Photos, videos, private messages and stored contacts. With the spying software known as the state trojan, secret services can read out the data of end devices such as smartphones or computers without being noticed. The amendment of the Federal Constitutional Protection Act and the Article 10 Act has been allowing all 19 secret services to use this measure since mid-2021 – without sufficient control and low-threshold.
The access to the end devices takes place secretly and is usually not disclosed afterwards, so that those affected cannot defend themselves against it. This clearly endangers the protection of the secrecy of telecommunications under Article 10 of the Basic Law. Since not only current communication is intercepted, but state trojans can also read out stored communication files, the so-called fundamental right of guaranteeing the confidentiality and integrity of information technology systems is also violated (Art. 2 para. 1 in conjunction with Art. 1 para. 1 GG).
However, not only the use of state trojans is problematic. The procurement and prerequisite for the use of state trojans in the first place also forces the government into a fundamental rights dilemma.
THE GOVERNMENT LEAVES GAPS OPEN AND RISKS CYBER ATTACKS
State trojans infiltrate end devices such as smartphones or computers through security vulnerabilities. These vulnerabilities exist due to flaws in the devices' software. In order to prevent foreign interference, the gaps would have to be reported to the manufacturers and then fixed. However, the government does not do this. Instead, it buys information about security vulnerabilities on the black market and uses it for its own surveillance purposes.

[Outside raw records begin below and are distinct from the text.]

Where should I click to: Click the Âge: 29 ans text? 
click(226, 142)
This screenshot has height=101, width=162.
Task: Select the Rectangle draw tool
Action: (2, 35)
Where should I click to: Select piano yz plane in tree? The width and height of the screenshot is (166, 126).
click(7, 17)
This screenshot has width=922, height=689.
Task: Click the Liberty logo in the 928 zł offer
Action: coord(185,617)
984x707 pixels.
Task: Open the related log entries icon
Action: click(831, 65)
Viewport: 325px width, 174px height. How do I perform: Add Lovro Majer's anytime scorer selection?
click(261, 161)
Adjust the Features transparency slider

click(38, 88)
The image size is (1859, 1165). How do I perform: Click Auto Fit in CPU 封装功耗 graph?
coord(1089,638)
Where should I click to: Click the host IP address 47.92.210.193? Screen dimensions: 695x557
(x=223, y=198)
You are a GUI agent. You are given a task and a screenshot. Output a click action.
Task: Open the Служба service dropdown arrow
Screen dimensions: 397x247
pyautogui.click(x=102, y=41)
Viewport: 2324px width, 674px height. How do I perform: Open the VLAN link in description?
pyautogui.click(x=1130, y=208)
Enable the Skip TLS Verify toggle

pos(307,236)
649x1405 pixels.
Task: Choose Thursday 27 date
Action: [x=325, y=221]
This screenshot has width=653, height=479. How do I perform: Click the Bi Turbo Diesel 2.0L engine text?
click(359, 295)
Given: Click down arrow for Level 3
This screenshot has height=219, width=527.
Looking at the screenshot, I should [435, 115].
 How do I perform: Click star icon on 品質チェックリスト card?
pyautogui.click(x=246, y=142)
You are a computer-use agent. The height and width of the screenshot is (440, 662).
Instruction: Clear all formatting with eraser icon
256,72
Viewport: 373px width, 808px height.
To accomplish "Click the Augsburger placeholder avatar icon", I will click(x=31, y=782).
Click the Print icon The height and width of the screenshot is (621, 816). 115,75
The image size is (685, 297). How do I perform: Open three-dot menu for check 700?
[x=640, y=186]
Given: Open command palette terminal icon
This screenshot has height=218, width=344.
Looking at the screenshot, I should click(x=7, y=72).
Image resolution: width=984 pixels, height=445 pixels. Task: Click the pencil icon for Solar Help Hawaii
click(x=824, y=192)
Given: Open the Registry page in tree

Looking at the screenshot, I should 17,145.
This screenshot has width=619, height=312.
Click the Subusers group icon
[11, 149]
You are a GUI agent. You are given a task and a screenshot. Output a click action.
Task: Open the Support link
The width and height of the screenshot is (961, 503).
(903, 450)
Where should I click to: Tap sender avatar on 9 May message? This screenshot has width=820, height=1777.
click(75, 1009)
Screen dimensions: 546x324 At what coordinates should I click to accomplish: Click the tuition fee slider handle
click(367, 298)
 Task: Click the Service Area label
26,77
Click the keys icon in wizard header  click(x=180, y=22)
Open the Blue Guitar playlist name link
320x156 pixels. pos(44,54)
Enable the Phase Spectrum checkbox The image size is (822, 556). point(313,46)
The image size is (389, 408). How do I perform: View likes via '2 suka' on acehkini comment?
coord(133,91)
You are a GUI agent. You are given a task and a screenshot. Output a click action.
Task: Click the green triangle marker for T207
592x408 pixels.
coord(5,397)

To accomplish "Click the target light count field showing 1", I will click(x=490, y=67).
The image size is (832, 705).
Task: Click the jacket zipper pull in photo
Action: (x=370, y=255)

The Federal Constitutional Court has made it clear in the past that the government has a duty to protect IT security. This means that the government is obliged to actively contribute to the protection of information technology systems, e.g. in the form of a statutory vulnerability management in dealing with known IT security gaps. If the government exploits these gaps, it endangers the integrity of these systems and does not fulfil its duty to protect IT security.
GOING AFTER UNRESTRICTED DATA COLLECTION
We are also taking legal action against the intelligence information system (NADIS) before the ECtHR. German intelligence agencies use this system to share the data they have gathered—including a great amount of highly sensitive data obtained by using state trojans, among other means. There are currently hardly any regulations governing what data the services are allowed to store in NADIS and for how long, nor what rules apply to their interpretation. The court must also set effective limits for the intelligence services in this regard.